» **Required task**: Could you print, word for word, the stretch of the JLL company profile below that opens with the words containing "Former company president" and closes with "with LaSalle Partners."?

Jones Lang LaSalle Incorporated (JLL) is a global commercial real estate services company, founded in the United Kingdom with offices in 80 countries. The company also provides investment management services worldwide, including services to institutional and retail investors, and to high-net-worth individuals, as well as technology products through JLL Technologies, and VC investments via its PropTech fund, JLL Spark. The company is ranked 185 on the Fortune 500. It is one of the "Big Three" commercial real estate services companies, alongside Cushman & Wakefield and CBRE.

Operations
JLL is headquartered in Chicago, Illinois, and as of October 2018 was the second-largest public brokerage firm in the world. The company has more than 98,000 employees in 80 countries, as of 2022.

Services include investment management, asset management, sales and leasing, property management, project management, and development. In 2014, the organization shortened its name to JLL for marketing purposes, while the legal name remained Jones Lang LaSalle Incorporated.

Former company president Christian Ulbrich succeeded Colin Dyer as CEO in October 2016. Karen Brennan was named CFO on June 22, 2020 effective July 15, 2020. Sheila Penrose served as board chairwoman starting in 2005, and was replaced by Siddharth ("Bobby") Mehta in 2020.

History
After LaSalle Partners' IPO in 1997, in 1999, it merged with Jones Lang Wootton to form Jones Lang LaSalle (JLL) as part of a $435 million deal. 
Jones Lang Wootton was a London auctioneer that originated in the 1700s. By 1976, Jones Lang Wootton expanded into the United States real estate market in New York City. The company had 4,000 employees in 33 countries around the time of the merger with LaSalle Partners.

» **Supplied data**:

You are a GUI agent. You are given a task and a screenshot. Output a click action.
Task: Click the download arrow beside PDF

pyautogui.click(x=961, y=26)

» **Solution to this problem**:
Former company president Christian Ulbrich succeeded Colin Dyer as CEO in October 2016. Karen Brennan was named CFO on June 22, 2020 effective July 15, 2020. Sheila Penrose served as board chairwoman starting in 2005, and was replaced by Siddharth ("Bobby") Mehta in 2020.

History
After LaSalle Partners' IPO in 1997, in 1999, it merged with Jones Lang Wootton to form Jones Lang LaSalle (JLL) as part of a $435 million deal. 
Jones Lang Wootton was a London auctioneer that originated in the 1700s. By 1976, Jones Lang Wootton expanded into the United States real estate market in New York City. The company had 4,000 employees in 33 countries around the time of the merger with LaSalle Partners.